As soon as the automatic controller generated a new decision (desired hand configuration), it sent the commands to the hand for the grasp type, size, and wrist rotation. The movement velocity of the robotic hand was, however, limited to at most a half of its maximum speed (i.e., 12.5 rpm for wrist rotation and 162.5 mm/s for gripping speed) to avoid an uncanny feeling to the user and facilitate the interpretation of the system behavior. The pilot tests demonstrated that such speeds also successfully accommodated the computer vision pipeline processing rates.

Figures 5–7 depict illustrative examples of the system operation recorded during the experiment. The snapshots in Figure 5 are captured during Phase I and they report captured point clouds and resulting system decisions, namely, estimated grasp type, size, and wrist rotation, when grasping three different objects from Table 1 (10, 02, and 01). Figures 5A,B show that the system can detect a target object (ball, 10) and a part of the object (plastic cap, 02) while it is not necessary for the subject to aim directly at the target but only in its vicinity. Figures 5C,D demonstrate that the subject can use the system to grasp different sides of a cuboid object (box, 01) by adjusting the aiming, where depending on the dimensions of the two sides this can lead to different grasp sizes and/or types. A complete run over a block of ten objects in Phase I was recorded and provided as Supplementary Video 1. In Figure 6, a cluttered scene from Phase II is shown, in which the subject successfully marked a single small object, tightly surrounded by much larger objects. This is further illustrated in Supplementary Video 2, which shows the use of the system to grasp objects arranged in the cluttered scenes of Phase II. The adjustment of wrist orientation is depicted in Figure 7. In Figure 7A, the participant aimed at the body of the spray can (object 03), while in Figure 7B, the target was the plastic cap (object 02).
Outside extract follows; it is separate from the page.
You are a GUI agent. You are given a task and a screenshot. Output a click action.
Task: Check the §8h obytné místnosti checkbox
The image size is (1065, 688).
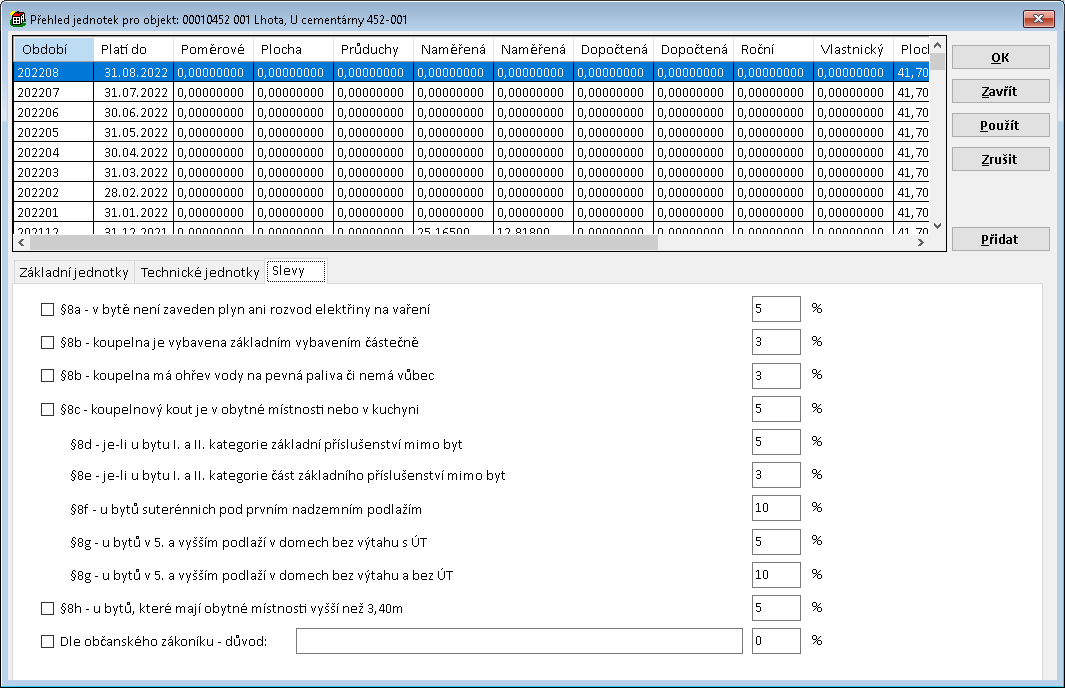click(47, 608)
The first snapshots show that the two targets were approached with the hand (camera) in different initial positions, hence different orientation of the camera with respect to the object. Snapshots 2–4 show the rotation of the prosthesis from initial into final position, namely, hand horizontal. Note that the computer vision loop operated continuously, which means that the frames were continuously captured and reanalyzed while the hand was moving. If the participant, at any moment, changed the target, the hand would react momentarily. This is shown in Supplementary Video 3, where a subject uses the system to consecutively target at several objects placed on a table or stacked vertically. Each time the hand is pointed toward a different object, the prosthesis automatically readjusts its configuration. Finally, Supplementary Video 4 shows that the system can grasp objects that are not necessarily placed on a table surface. In the video, a subject uses the prosthesis to grasp objects that are handed to him by another person.

FIGURE 5

Figure 5. Snapshots captured while grasping example objects in Phase I. The system correctly detected spherical, cylindrical and cube shaped objects or object parts. The point cloud centroids are rendered as small white spheres in the figures. The point cloud with the closest centroid to the Z'-axis of the hand/camera frame was selected for fitting (purple shape primitives). The user selected the ball (A) and plastic cap (B) by aiming at the vicinity of these objects. In (C,D), the user marked different faces of the same cuboid object (highlighted shades). Each panel reports the selected grasp type, size, and wrist orientation. The coordinate frame represents the X'OY' plane of the camera.

FIGURE 6

Figure 6. Grasping an object from a cluttered scene in Phase II. The user successfully marked a small ball for grasping. The annotations are the same as in Figure 5.

FIGURE 7

Figure 7. A sequence of snapshots taken while the system approached two different cylindrical parts of the same object: the body (A) and the cap (B) of a spray can. The annotations are the same as in Figure 5. Note that the can body was approached with a fully pronated prosthetic hand, while the cap was approached with the hand in the neutral position.

3.2. Phase I: Training

A general trend of decreasing TAT was observed across blocks in Phase I as shown in Figure 8A. The TAT in the third (7.9{1.0}s), fourth (7.3{1.6}s), and fifth (6.8{1.8}s) block was significantly lower (p ≤ 0.05) compared to that in the first block (9.9{1.9}s). The reduction in the median TAT between the first and the fifth block was ~32%.

FIGURE 8

Figure 8. The results obtained in Phase I. The boxplots show: (A) median time to accomplish the task (TAT) for each subject in each block, (B) median TAT of all subjects for each object in each block, and (C) median TAT per object across all blocks. The stars indicate statistical significance (*p < 0.5; **p < 0.01; ***p < 0.001).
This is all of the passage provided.